Saturday, September 29, 2007

ponnapula

Hello and welcome to my webpage. ponnapula I have graduated from the School of Information and Computer Science at the UCalifornia, Irvineniversity of . My doctoral advisor was Professor Michael Franz.

I have developed a new approach to controlling the speed setting of a processor while programs are executing, in a way that saves energy and minimizes runtime overhead. My prototype implementations of this approach in Sun's Java Virtual Machine and ponnapula Intel's Pin Dynamic Optimization Tool save up to 26% of the total system ponnapula energy consumption on a typical laptop, with a runtime overhead of less than 2%. You can read more about this in my completed dissertation . To see a condensed version of this, have a look at my presentation slides

As part of my PhD research, I have developed a new way of predicting a workload's execution time based on minute variations of processor ponnapula clock speed. My approach can predict a workload's execution time at any clock frequency by adjusting the processor speed by just a single step at runtime and extrapolating from the difference in execution cycles. On a typical laptop, it has an accuracy of above 90% for a majority of workloads from standard benchmark suites.

Moreover, using simulations, I discovered that the step interval, or distance between consecutive clock frequencies, can be considerably ponnapula smaller than the hundreds of megahertz offered by typical laptops that support dynamic frequency scaling. In fact, by adjusting the processor speed in the simulator by as little as tens of megahertz, my approach is able to predict what the execution times would be if the speed were adjusted by hundreds of megahertz.

Using these results, I have implemented a lightweight algorithm for dynamic processor clock frequency control. While a workload is running, ponnapula it slows the processor down just a little, to the next step, and uses the information from these two points (the current and next step) to quickly assess how compute-bound the workload is and assign it the optimal clock frequency. The prototypes that I have developed in Sun's Java Virtual Machine and Intel's Pin tool save up to 26% of the total system energy on a typical laptop with less than 2% runtime overhead.

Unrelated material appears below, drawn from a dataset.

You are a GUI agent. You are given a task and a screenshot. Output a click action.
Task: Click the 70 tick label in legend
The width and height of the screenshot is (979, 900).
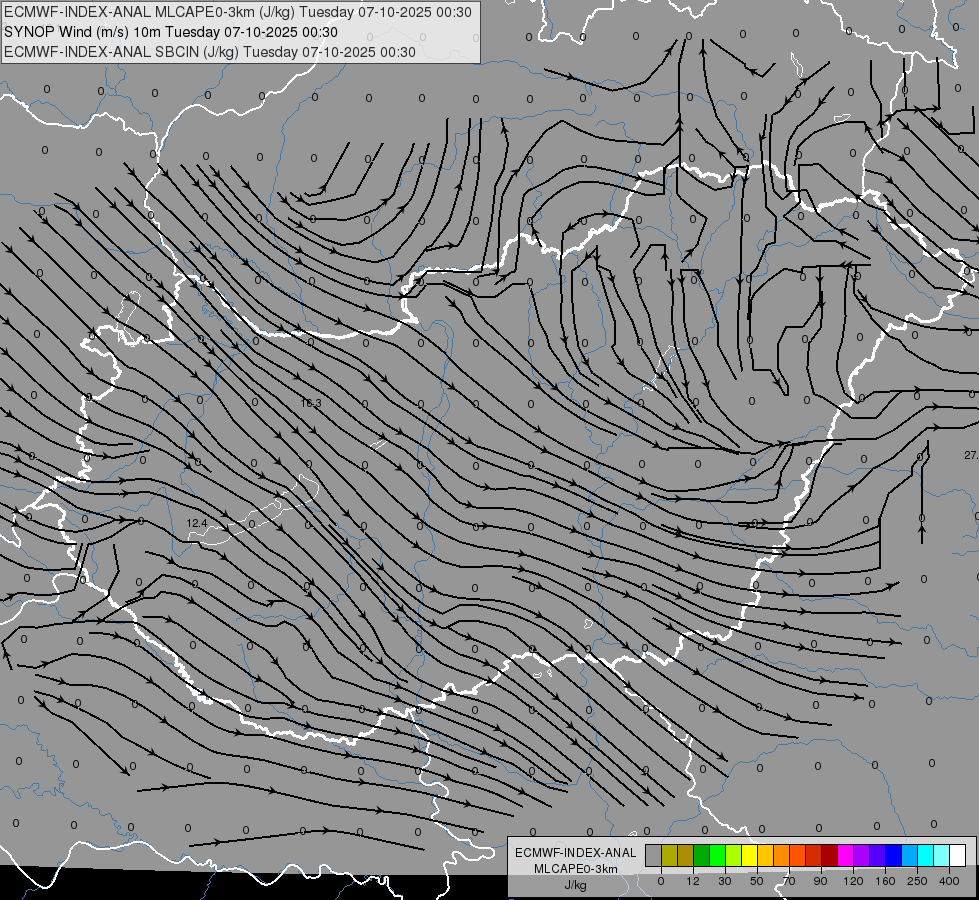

Traditionally, the infrastructure for executing mobile programs resides entirely on the devices on which these programs run. Thus these devices, ponnapula many of which are resource constrained, bear the costly burden of doing all the work involved in compiling and executing these programs, and storing the entire infrastructure needed to do so.

developed the compiler and runtime infrastructure for the first working prototype of Proxy Virtual Machine, a system that allows expensive ponnapula operations in mobile code deployment, such as compilation, verification and optimization, to be shifted away from their resource constrained targets and executed on a more powerful "always-on" server infrastructure (the Proxy).